### Exercise
Going line by line through the entries below, tally those that hold the string "dimensions". Give only the total.
━━━━━ Input material
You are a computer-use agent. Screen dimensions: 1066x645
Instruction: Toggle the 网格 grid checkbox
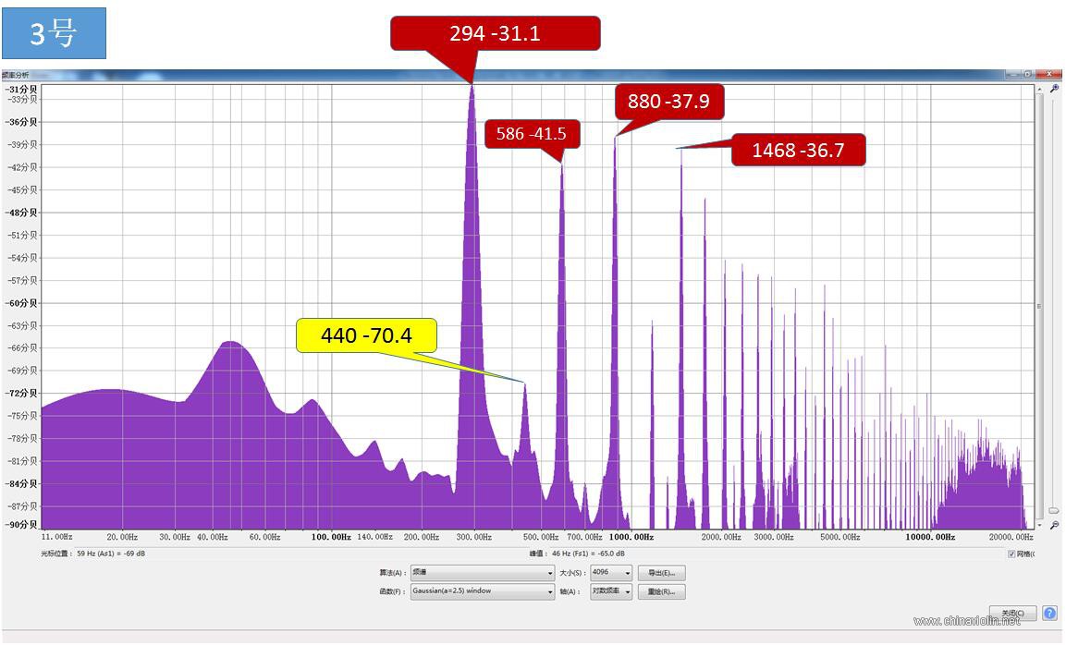(x=1011, y=554)
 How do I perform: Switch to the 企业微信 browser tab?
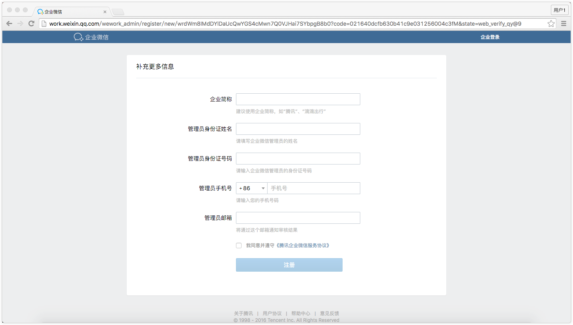[x=63, y=11]
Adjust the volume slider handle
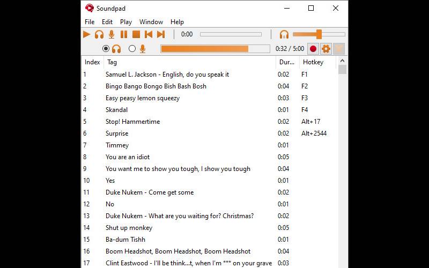This screenshot has height=268, width=429. click(319, 34)
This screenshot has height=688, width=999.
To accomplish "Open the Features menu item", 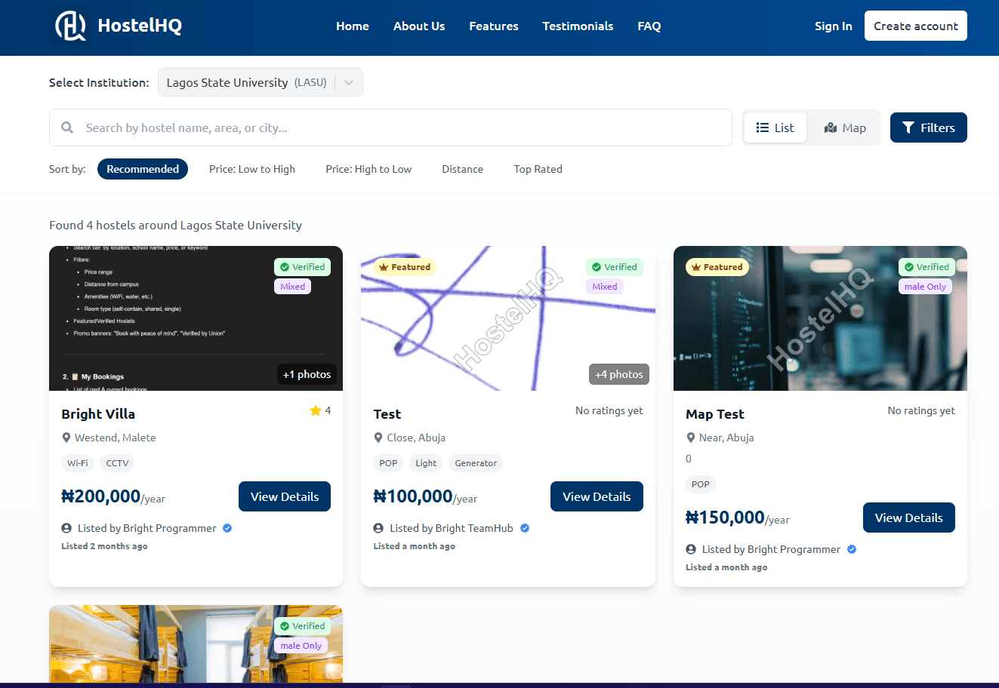I will click(x=493, y=26).
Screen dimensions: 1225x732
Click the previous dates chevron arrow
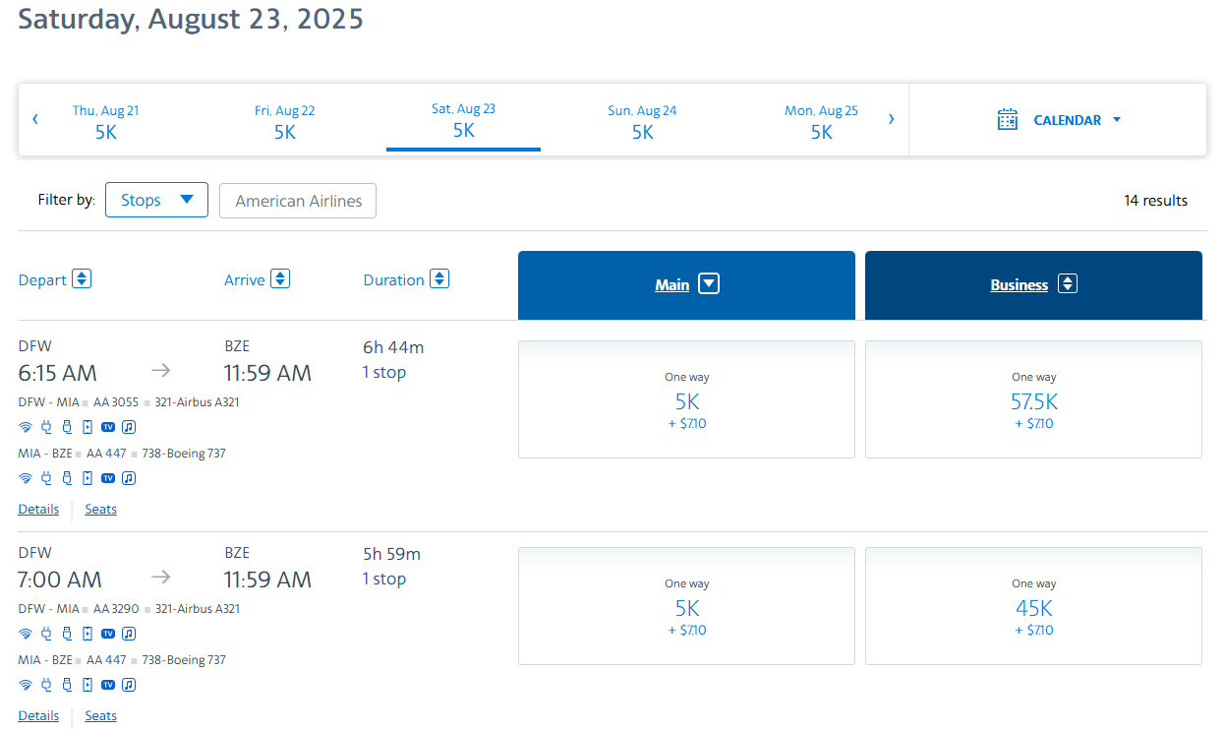click(35, 118)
━━━━━━━━━━
### Completed task
2